Dit brengt ons bij de zevende en laatste dubbelzinnigheid die ik in dit verband wil bespreken, namelijk die van de existentiële keuzes waarmee de hedendaagse joodse gemeenschap in België, vooral dan de orthodoxe gemeenten van Antwerpen, geconfronteerd worden. Als gevolg van de immigratie van grote groepen orthodoxe en chassidische joden naar Antwerpen na de Tweede Wereldoorlog hebben heel wat joden in die stad geopteerd voor een vrijwillige vorm van separatie. Dat geeft hun de kans hun orthodoxe en chassidische tradities in een bijna zuivere en onvermengde vorm te beleven, alsof ze nog altijd in hun oude oorspronkelijke Jiddische ‘sjtetls’ (joodse dorpen of woonwijken) van Oost-Europa, vooral Polen en Hongarije, wonen.
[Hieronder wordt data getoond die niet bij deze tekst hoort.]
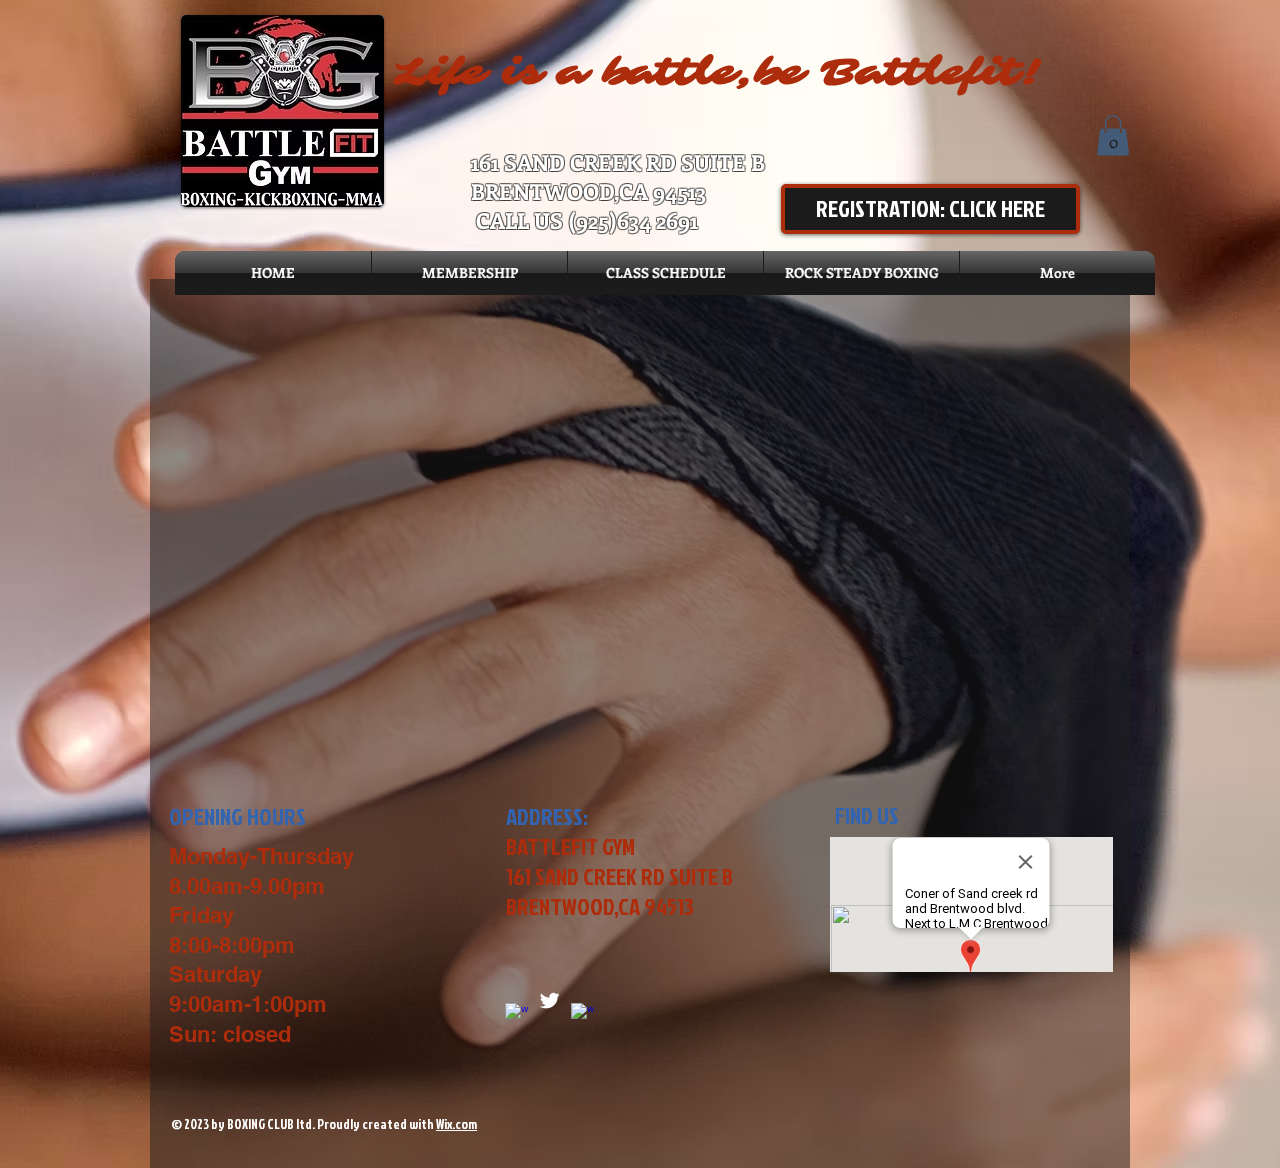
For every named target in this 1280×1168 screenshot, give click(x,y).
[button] (1113, 135)
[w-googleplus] (516, 1014)
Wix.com (456, 1124)
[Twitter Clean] (549, 1000)
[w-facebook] (582, 1014)
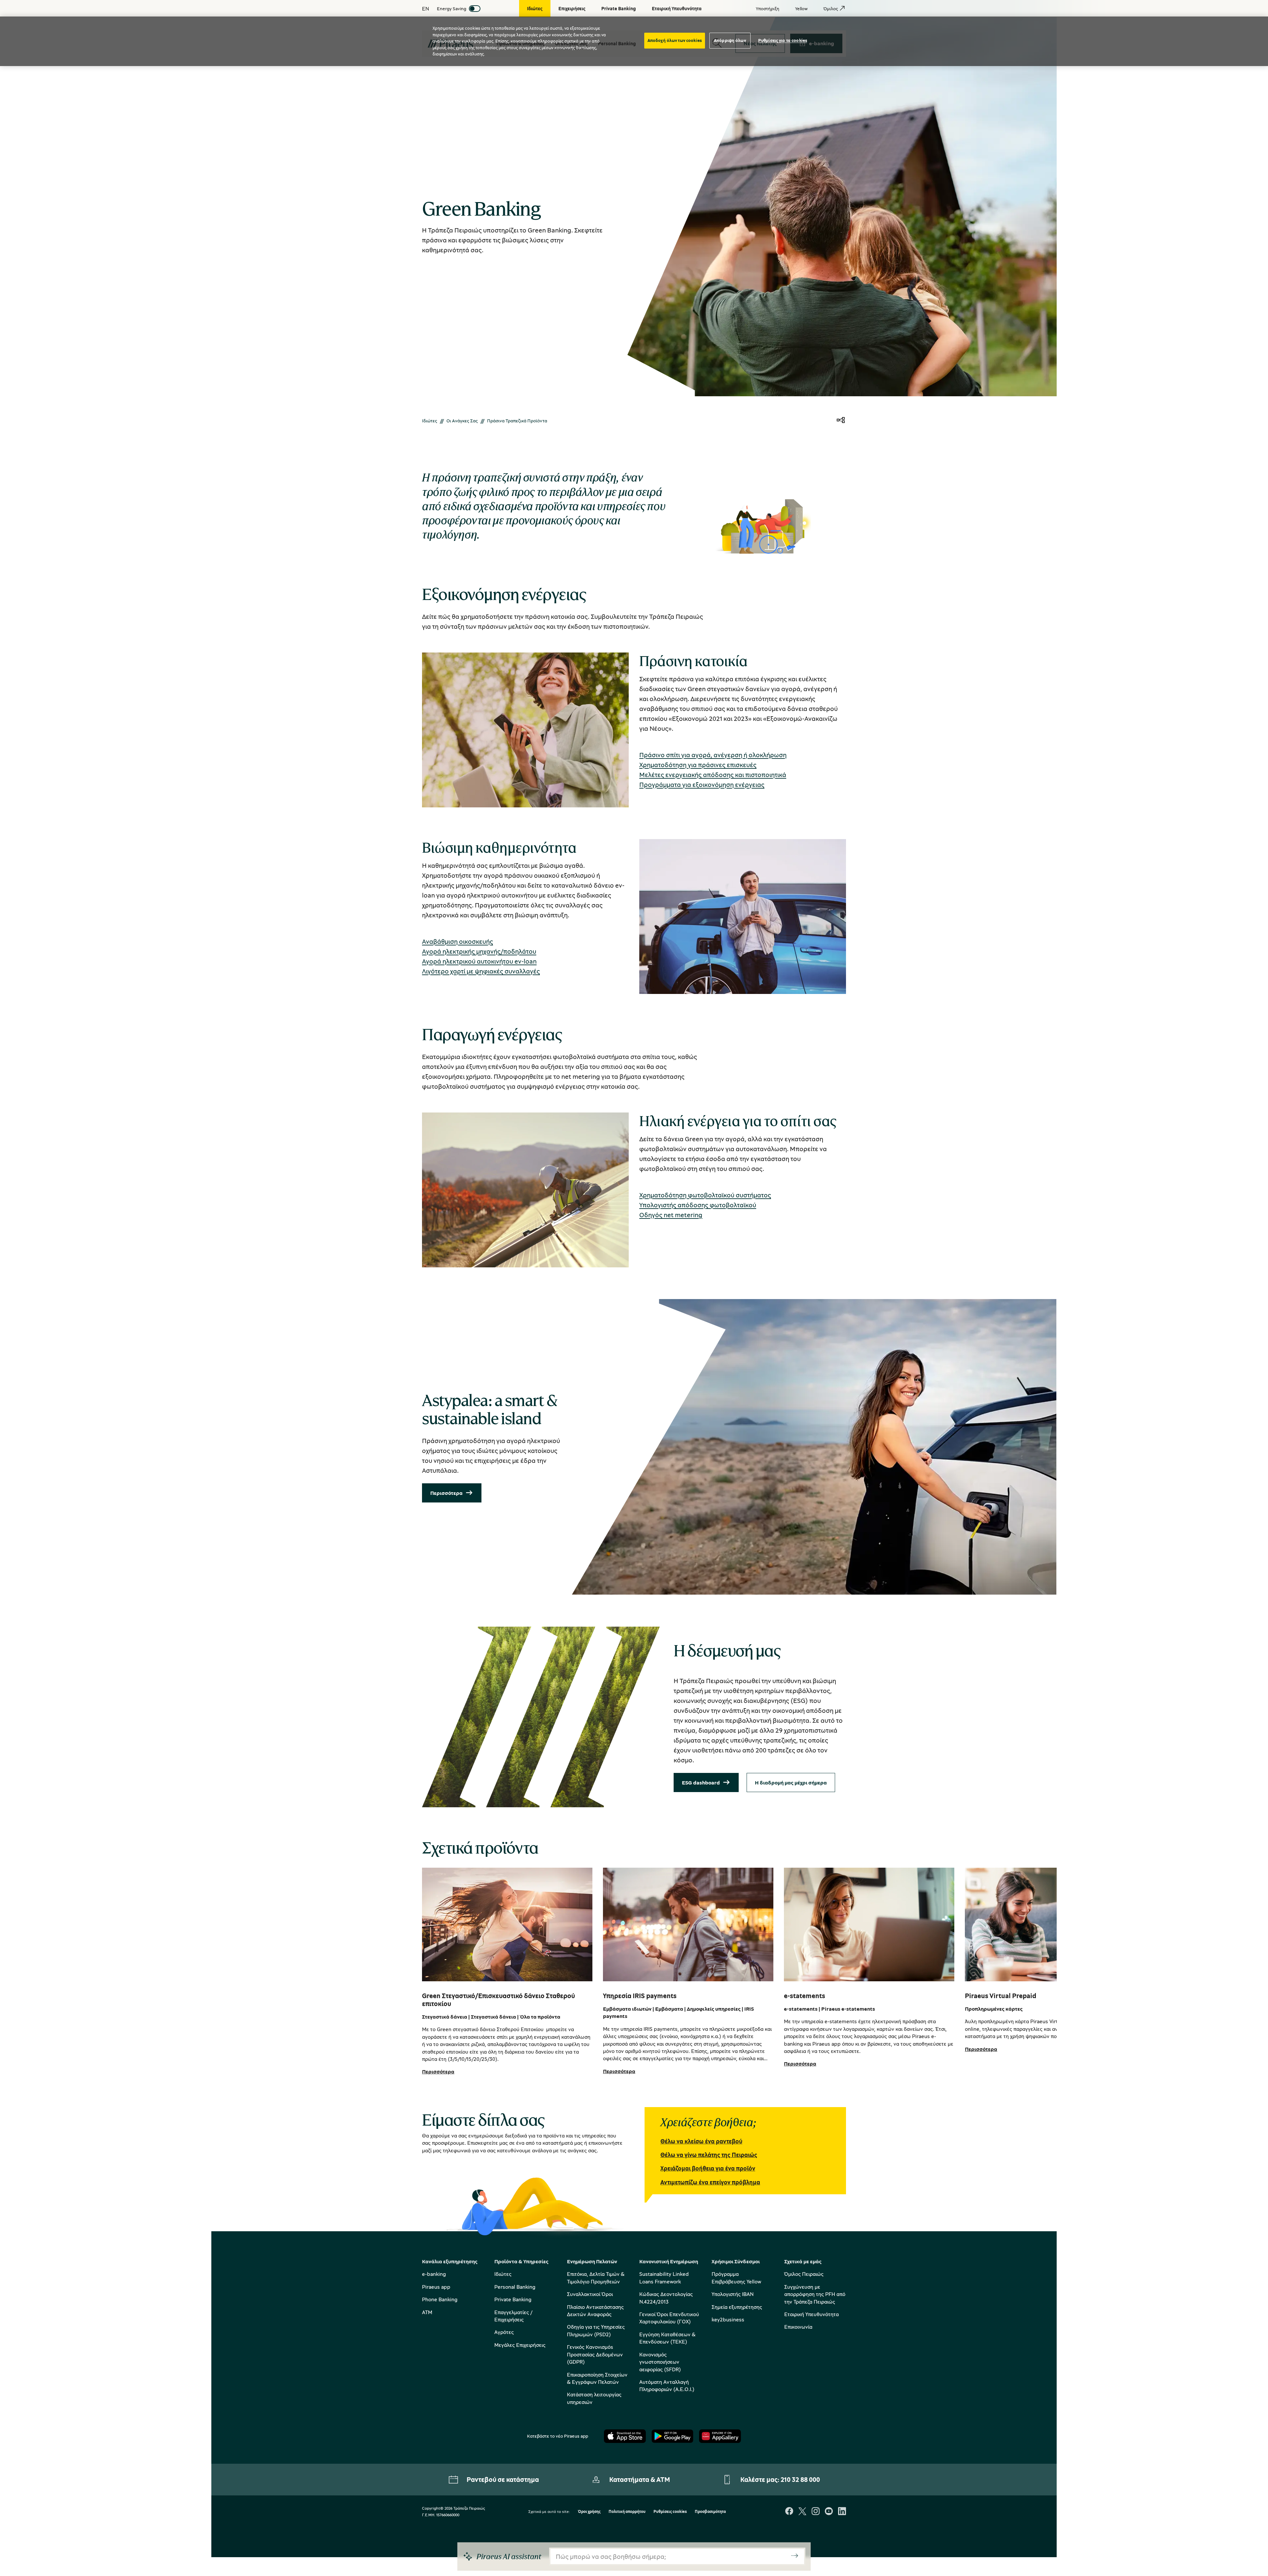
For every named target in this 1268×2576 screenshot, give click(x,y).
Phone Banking (439, 2299)
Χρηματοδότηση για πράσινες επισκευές (698, 764)
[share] (840, 420)
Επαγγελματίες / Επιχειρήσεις (513, 2316)
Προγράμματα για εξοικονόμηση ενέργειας (701, 784)
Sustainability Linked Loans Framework (664, 2277)
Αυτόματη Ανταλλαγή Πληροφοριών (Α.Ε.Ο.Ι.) (666, 2385)
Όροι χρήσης (589, 2511)
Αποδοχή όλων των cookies (675, 40)
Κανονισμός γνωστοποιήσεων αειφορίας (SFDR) (660, 2362)
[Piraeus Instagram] (816, 2511)
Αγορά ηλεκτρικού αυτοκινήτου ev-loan (479, 961)
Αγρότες (504, 2332)
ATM (427, 2312)
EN (425, 8)
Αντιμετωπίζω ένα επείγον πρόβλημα (710, 2182)
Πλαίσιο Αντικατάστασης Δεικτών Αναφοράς (595, 2310)
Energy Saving (451, 8)
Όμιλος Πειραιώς (804, 2273)
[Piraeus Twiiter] (802, 2511)
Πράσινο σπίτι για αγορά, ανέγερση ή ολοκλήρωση (713, 754)
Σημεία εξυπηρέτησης (737, 2307)
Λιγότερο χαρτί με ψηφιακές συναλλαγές (481, 971)
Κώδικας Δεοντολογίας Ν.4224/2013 (666, 2297)
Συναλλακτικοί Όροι (590, 2294)
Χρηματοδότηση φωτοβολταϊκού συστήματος (705, 1194)
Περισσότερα (446, 1493)
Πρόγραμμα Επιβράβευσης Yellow (736, 2277)
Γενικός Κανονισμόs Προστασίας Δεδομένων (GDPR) (595, 2354)
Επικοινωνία (798, 2326)
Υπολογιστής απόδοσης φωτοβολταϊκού (697, 1204)
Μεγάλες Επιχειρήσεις (520, 2344)
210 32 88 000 (800, 2479)
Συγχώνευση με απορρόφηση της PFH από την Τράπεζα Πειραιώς (814, 2294)
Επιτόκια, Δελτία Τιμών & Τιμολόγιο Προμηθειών (595, 2277)
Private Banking (512, 2299)
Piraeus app (436, 2286)
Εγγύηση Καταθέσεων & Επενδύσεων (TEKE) (667, 2338)
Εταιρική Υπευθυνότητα (811, 2314)
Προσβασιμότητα (710, 2511)
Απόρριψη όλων (730, 40)
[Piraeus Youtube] (829, 2511)
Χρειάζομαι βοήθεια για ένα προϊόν (707, 2168)
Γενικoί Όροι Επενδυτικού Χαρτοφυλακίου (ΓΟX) (669, 2318)
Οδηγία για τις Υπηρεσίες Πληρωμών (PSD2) (596, 2330)
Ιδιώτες (429, 420)
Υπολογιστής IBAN (733, 2294)
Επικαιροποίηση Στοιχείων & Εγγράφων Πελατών (597, 2378)
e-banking (434, 2273)
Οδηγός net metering (670, 1214)
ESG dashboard (701, 1782)
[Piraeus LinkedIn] (842, 2511)
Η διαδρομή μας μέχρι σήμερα (791, 1782)
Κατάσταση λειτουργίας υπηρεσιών (594, 2398)
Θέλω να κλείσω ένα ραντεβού (701, 2141)
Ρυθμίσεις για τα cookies (782, 40)
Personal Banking (514, 2286)
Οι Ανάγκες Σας (462, 420)
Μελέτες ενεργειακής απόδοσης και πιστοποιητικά (712, 774)
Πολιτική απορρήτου (627, 2511)
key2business (728, 2319)
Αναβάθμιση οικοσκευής (457, 941)
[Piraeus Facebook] (789, 2511)
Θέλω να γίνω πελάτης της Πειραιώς (708, 2155)
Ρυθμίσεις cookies (670, 2511)
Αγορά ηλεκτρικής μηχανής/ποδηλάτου (479, 951)
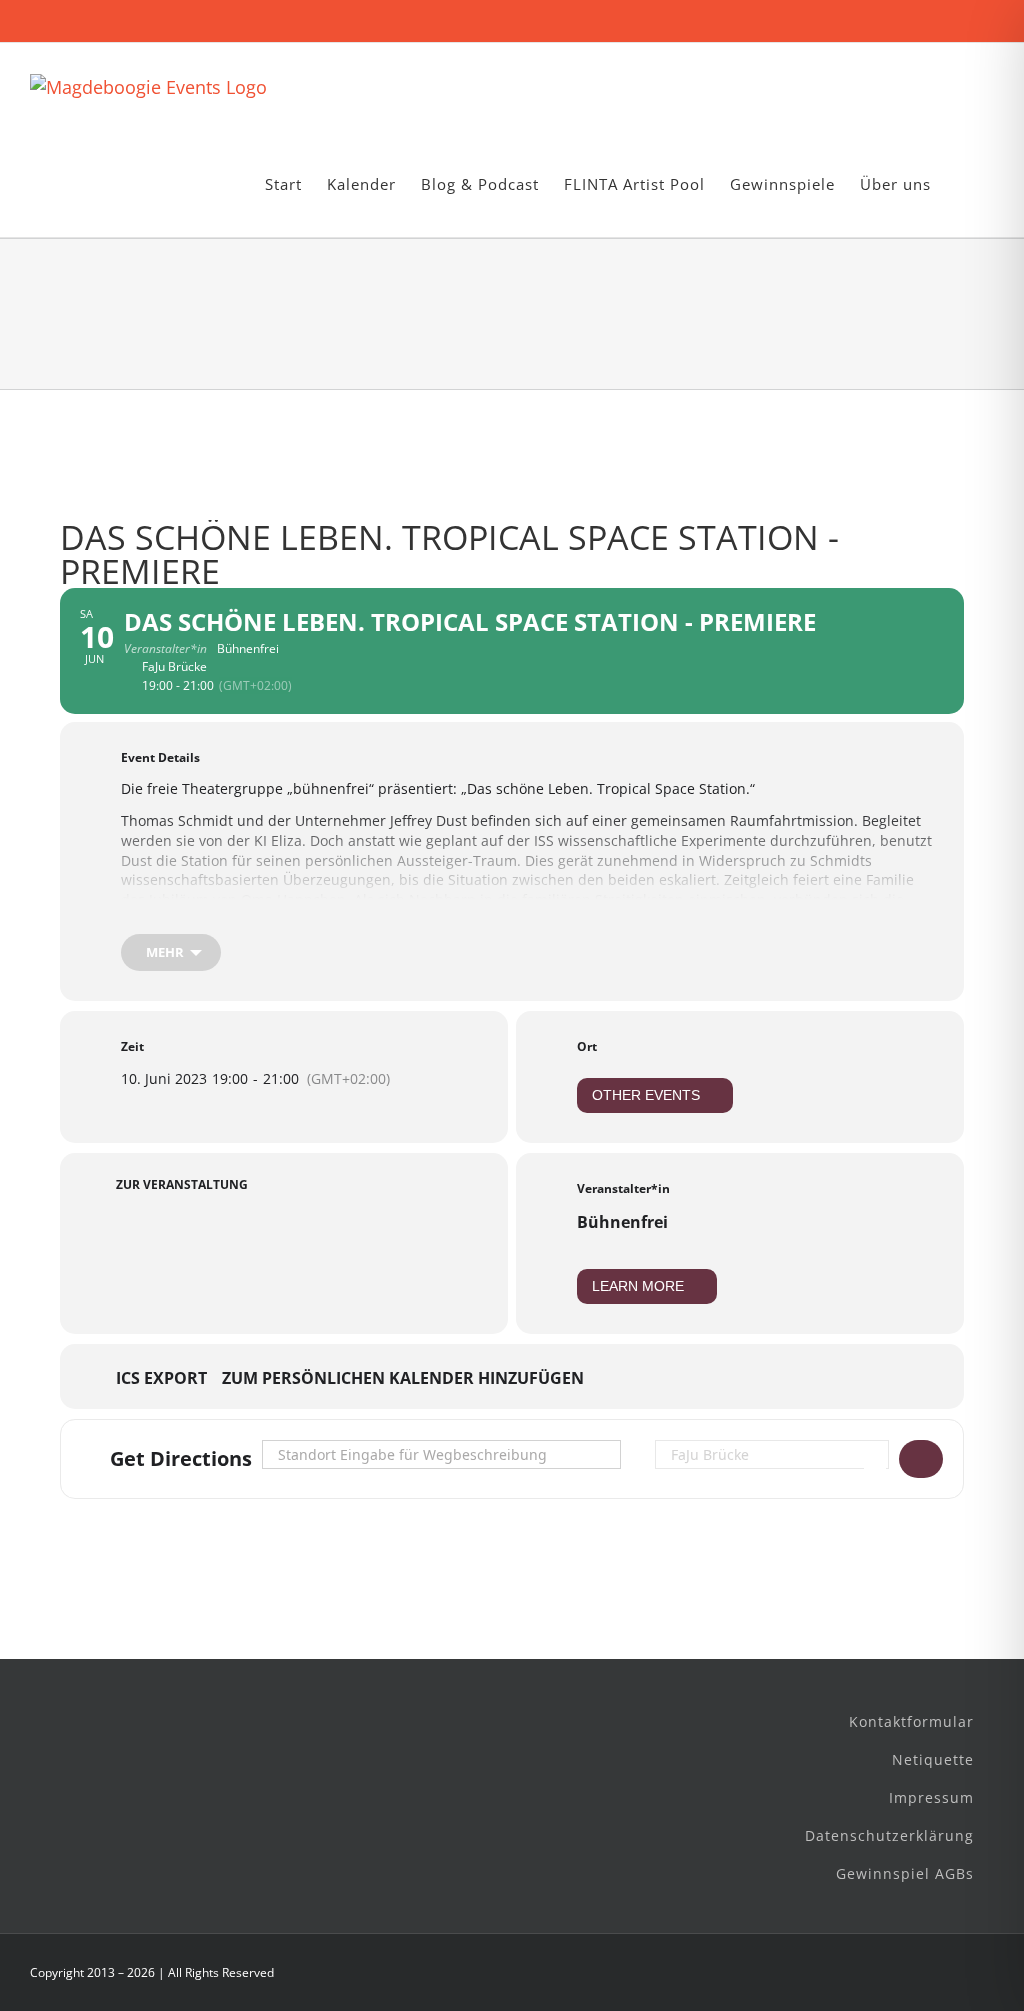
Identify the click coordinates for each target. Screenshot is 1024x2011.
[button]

Terwijl ze goede zakenrelaties hebben opgebouwd met hun niet-joodse partners in de diamantindustrie en -handel en de volle bescherming van alle overheden genieten – in dit geval de stad Antwerpen, de Vlaamse regering en de Belgische federale regering –, staan ze over het algemeen erg wantrouwig tegenover iedere vorm van integratie, die zij als een eerste stap op de weg naar de gevreesde assimilatie beschouwen. Volgens hen hebben al te veel joden het jodendom verlaten als gevolg van gemengde huwelijken en andere vormen van acculturatie die op verscheidene manieren de integriteit van de joodse orthodoxie bedreigen. En hoewel we geen officiële cijfers over de graad van assimilatie bezitten, zijn de meeste observatoren het erover eens dat een groot aantal joden en hun gezinnen niet alleen de joodse godsdienst verlaten hebben, maar in veel gevallen zelfs hun joodse cultuur.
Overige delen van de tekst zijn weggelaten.